> _WHAT YOU HAVE TO DO_:
After locating the line containing "Sabu (229, 1831)", transcribe that line and all following lines exactly, stopping only at the end of the records.

### MATERIAL PROVIDED

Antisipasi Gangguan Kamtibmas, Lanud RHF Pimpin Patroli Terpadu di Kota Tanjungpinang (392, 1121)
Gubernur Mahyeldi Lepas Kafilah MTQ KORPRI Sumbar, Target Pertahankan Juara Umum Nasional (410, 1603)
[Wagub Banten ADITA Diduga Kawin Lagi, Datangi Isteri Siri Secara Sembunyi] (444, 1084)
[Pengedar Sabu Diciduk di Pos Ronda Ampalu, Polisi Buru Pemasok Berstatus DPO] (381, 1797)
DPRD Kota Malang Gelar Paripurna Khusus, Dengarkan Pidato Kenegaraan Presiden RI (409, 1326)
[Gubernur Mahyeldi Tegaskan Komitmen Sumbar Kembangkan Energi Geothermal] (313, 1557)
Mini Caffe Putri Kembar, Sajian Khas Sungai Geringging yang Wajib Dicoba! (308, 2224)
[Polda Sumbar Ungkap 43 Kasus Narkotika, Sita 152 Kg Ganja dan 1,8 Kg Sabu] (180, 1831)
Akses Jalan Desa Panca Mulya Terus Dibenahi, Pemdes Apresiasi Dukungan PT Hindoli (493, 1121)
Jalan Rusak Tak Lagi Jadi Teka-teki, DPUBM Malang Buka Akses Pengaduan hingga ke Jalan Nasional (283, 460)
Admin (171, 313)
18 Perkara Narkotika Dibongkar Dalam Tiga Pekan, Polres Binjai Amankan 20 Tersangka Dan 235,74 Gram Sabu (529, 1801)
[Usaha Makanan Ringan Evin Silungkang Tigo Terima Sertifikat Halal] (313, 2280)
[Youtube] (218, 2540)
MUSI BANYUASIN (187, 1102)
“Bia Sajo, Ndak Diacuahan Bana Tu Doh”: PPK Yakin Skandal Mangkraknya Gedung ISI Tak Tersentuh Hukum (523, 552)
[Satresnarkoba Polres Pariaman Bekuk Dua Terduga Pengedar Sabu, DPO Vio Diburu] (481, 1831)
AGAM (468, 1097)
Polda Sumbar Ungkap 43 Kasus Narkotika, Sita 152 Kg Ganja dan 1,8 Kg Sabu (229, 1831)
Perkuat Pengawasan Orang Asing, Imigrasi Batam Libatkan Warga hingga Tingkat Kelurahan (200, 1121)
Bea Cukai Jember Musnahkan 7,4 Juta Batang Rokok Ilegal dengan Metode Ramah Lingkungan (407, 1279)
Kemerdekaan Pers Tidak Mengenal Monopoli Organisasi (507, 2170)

######

> _WRITTEN SOLUTION_:
Polda Sumbar Ungkap 43 Kasus Narkotika, Sita 152 Kg Ganja dan 1,8 Kg Sabu (229, 1831)
Perkuat Pengawasan Orang Asing, Imigrasi Batam Libatkan Warga hingga Tingkat Kelurahan (200, 1121)
Bea Cukai Jember Musnahkan 7,4 Juta Batang Rokok Ilegal dengan Metode Ramah Lingkungan (407, 1279)
Kemerdekaan Pers Tidak Mengenal Monopoli Organisasi (507, 2170)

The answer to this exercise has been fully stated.